- [Your assignment]: Of the records that follow, copy only the lines from the line containing "The width and height of the screenshot is (1212, 815)." to the line containing "600x376 pixels.", both included, exactly as written.

====== Data shown

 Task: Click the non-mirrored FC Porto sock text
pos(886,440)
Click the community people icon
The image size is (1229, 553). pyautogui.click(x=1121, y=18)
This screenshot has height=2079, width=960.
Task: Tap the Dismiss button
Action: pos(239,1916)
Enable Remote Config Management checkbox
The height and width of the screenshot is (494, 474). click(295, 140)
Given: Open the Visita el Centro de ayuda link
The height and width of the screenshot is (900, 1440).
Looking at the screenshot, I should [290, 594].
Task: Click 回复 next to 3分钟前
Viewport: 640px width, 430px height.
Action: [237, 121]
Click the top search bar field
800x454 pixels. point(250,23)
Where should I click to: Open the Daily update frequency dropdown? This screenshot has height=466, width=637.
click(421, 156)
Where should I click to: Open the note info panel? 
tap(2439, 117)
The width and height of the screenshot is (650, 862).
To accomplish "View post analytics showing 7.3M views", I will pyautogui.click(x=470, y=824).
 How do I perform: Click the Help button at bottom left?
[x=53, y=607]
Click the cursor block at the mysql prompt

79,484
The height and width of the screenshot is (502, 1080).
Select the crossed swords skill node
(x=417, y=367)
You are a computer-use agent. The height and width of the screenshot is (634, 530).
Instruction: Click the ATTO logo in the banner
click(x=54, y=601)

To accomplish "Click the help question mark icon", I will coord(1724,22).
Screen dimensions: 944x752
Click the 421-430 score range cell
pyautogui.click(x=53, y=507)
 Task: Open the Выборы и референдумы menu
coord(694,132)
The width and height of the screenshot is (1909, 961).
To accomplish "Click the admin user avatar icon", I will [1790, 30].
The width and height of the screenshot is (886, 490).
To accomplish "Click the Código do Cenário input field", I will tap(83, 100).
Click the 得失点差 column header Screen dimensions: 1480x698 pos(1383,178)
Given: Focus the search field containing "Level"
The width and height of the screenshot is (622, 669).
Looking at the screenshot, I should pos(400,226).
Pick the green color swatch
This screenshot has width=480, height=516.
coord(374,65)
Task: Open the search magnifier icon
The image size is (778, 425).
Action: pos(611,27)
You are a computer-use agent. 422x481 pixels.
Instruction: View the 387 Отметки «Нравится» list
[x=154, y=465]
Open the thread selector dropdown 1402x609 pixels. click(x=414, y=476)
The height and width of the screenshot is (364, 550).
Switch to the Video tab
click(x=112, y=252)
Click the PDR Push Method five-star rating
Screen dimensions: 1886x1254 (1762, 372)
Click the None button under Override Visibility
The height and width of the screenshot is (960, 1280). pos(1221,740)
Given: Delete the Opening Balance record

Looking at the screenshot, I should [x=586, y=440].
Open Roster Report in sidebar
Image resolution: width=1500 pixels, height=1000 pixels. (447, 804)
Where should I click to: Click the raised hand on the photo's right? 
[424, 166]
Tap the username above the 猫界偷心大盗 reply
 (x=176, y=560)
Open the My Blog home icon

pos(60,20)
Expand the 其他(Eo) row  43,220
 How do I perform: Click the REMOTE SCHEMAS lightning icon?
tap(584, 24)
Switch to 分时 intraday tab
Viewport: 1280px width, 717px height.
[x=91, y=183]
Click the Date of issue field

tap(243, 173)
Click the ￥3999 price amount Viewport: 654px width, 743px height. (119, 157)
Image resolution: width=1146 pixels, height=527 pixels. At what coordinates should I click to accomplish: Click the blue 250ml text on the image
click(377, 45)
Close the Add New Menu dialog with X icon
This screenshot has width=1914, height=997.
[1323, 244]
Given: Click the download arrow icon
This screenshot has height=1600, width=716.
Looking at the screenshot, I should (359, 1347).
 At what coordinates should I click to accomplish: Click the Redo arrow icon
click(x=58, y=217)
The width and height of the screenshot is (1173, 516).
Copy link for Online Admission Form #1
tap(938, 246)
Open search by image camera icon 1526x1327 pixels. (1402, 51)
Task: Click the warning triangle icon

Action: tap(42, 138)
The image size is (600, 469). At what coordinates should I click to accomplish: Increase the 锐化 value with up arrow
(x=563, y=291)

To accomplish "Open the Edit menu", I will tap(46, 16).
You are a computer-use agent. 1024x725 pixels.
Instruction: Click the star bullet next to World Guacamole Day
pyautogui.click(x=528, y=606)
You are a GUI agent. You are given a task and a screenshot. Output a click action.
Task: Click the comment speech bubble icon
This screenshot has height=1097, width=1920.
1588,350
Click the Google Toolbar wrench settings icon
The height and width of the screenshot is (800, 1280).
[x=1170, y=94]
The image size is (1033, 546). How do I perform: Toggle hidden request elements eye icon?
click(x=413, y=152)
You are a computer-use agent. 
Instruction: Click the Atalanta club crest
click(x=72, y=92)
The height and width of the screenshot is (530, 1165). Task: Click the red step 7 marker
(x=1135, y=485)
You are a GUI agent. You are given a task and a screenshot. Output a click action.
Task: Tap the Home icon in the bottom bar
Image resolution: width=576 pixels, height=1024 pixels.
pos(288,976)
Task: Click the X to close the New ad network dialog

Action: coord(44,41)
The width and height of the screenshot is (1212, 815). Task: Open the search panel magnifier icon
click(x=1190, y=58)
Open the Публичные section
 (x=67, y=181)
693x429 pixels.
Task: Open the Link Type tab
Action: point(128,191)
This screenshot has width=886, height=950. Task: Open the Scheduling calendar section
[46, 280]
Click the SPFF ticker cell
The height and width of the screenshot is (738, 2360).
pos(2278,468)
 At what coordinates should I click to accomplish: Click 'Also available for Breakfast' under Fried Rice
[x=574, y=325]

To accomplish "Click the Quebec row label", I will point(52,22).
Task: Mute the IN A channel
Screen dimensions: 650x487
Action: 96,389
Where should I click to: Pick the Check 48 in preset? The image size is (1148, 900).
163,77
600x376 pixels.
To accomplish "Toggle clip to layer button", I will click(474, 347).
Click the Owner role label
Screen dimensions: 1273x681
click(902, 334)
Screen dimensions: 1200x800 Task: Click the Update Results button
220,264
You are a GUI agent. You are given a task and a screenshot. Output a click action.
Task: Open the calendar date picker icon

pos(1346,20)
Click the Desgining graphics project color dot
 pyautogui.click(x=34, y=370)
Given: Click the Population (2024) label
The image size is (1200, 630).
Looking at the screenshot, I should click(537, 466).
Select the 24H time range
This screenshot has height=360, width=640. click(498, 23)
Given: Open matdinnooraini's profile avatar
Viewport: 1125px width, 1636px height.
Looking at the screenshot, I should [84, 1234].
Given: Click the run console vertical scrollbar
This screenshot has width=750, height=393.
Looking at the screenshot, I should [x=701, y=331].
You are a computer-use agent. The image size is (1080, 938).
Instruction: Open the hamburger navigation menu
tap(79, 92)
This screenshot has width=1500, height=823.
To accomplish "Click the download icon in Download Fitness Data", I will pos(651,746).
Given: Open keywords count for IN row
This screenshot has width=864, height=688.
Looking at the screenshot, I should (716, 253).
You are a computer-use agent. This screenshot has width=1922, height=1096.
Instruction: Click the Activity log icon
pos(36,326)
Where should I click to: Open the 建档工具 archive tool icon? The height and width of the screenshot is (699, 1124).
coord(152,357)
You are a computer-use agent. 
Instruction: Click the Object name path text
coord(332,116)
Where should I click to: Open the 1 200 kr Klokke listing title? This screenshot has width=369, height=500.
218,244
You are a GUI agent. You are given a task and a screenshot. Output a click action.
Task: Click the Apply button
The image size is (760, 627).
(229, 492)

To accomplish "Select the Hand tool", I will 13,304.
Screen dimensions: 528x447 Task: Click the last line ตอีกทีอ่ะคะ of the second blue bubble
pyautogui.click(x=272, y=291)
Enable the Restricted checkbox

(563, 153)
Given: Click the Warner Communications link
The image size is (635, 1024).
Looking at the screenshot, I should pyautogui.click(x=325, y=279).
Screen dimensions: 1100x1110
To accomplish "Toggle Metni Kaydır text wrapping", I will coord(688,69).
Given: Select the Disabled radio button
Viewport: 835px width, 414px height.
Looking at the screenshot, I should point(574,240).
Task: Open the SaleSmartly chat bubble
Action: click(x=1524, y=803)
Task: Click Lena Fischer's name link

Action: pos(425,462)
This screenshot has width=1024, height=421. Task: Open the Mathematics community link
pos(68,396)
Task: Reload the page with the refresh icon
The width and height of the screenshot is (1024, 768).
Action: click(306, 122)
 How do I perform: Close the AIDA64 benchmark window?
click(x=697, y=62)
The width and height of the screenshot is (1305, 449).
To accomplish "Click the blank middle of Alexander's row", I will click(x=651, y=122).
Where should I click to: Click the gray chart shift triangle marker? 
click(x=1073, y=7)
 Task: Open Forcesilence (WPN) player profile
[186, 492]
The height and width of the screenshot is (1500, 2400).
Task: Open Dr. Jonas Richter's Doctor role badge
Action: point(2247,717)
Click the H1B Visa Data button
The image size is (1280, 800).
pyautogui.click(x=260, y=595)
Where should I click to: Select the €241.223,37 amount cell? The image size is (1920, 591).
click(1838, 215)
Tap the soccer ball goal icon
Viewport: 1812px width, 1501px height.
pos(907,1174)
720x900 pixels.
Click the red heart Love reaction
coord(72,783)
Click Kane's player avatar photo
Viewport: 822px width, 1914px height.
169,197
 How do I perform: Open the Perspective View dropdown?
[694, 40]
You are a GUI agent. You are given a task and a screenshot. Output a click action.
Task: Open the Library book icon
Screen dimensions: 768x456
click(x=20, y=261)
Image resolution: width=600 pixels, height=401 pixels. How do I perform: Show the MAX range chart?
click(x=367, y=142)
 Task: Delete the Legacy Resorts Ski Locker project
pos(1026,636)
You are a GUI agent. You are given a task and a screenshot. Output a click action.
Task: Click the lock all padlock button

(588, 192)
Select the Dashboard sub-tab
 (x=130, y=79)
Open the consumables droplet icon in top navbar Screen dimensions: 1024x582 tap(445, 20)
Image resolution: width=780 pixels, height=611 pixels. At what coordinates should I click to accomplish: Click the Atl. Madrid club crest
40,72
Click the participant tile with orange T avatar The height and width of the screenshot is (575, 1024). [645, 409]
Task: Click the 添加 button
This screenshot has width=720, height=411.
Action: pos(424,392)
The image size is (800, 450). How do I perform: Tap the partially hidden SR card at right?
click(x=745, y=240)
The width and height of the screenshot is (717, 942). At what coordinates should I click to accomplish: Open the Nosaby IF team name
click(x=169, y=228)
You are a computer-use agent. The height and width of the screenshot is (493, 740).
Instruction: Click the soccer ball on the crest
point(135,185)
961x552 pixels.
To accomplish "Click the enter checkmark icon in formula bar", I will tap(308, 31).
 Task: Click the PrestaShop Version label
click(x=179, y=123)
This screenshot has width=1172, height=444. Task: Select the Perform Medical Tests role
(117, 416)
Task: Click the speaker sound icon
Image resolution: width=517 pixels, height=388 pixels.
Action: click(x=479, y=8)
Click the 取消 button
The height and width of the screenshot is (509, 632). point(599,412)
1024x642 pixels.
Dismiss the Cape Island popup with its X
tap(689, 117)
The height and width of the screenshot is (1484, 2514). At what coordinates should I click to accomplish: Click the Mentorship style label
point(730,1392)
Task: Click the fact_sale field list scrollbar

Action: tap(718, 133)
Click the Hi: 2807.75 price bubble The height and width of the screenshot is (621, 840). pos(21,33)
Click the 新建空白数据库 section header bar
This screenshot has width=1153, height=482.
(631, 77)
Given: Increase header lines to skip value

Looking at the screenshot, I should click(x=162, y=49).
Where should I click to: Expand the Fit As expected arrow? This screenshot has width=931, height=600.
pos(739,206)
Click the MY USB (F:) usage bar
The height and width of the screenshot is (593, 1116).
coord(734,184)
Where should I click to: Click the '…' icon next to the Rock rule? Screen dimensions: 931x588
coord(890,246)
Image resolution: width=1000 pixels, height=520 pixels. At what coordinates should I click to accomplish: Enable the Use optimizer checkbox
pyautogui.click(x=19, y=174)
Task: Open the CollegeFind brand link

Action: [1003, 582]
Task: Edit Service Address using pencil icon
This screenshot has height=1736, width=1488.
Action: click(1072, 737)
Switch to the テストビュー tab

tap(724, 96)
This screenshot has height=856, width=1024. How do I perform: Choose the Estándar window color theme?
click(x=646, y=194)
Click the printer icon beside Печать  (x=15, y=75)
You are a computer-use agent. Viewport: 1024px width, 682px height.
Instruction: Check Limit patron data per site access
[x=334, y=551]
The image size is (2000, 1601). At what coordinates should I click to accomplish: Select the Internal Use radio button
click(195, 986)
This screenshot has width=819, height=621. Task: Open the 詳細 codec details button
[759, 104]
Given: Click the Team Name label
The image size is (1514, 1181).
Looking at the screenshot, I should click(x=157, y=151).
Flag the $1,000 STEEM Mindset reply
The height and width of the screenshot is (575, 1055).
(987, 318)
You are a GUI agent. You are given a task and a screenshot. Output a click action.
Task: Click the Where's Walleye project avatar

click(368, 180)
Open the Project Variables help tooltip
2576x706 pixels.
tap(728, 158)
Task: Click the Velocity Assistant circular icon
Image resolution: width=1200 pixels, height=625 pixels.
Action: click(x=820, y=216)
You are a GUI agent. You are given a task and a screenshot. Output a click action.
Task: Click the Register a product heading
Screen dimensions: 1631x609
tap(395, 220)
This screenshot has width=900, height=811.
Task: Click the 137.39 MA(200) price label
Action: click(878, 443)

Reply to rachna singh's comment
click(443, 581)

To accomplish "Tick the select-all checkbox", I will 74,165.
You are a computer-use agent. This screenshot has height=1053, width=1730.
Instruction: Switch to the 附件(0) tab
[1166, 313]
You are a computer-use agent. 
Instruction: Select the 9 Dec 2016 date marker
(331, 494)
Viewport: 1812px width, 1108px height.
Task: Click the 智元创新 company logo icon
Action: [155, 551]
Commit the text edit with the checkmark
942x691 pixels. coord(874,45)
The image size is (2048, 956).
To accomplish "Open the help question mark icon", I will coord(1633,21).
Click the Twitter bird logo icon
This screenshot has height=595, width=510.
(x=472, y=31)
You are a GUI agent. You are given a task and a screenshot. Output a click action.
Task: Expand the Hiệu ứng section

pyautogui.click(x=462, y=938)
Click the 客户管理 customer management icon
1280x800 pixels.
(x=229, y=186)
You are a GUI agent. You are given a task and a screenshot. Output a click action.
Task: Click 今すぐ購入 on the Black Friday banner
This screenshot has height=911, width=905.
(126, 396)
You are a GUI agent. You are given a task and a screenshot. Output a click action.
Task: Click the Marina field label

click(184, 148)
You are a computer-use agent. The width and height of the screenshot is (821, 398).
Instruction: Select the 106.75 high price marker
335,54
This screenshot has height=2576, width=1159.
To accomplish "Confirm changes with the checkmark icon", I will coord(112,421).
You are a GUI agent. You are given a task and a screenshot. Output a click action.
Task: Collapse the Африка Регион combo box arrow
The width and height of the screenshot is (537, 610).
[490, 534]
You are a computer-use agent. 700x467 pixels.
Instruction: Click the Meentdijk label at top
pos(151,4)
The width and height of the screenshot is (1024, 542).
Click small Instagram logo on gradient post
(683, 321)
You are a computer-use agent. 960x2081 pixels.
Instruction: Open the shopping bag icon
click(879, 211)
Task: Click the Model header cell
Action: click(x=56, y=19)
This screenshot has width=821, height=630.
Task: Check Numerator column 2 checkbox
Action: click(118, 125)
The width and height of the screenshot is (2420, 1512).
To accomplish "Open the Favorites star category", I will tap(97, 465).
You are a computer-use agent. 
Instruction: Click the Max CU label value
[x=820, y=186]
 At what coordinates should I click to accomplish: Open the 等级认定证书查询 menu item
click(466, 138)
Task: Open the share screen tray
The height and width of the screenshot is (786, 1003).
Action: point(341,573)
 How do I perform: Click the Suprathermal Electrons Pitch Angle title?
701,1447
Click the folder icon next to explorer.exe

============

- [Solution to the exercise]:
The width and height of the screenshot is (1212, 815). Task: Open the search panel magnifier icon
click(x=1190, y=58)
Open the Публичные section
 (x=67, y=181)
693x429 pixels.
Task: Open the Link Type tab
Action: point(128,191)
This screenshot has width=886, height=950. Task: Open the Scheduling calendar section
[46, 280]
Click the SPFF ticker cell
The height and width of the screenshot is (738, 2360).
pos(2278,468)
 At what coordinates should I click to accomplish: Click 'Also available for Breakfast' under Fried Rice
[x=574, y=325]

To accomplish "Click the Quebec row label", I will point(52,22).
Task: Mute the IN A channel
Screen dimensions: 650x487
Action: 96,389
Where should I click to: Pick the Check 48 in preset? The image size is (1148, 900).
163,77
600x376 pixels.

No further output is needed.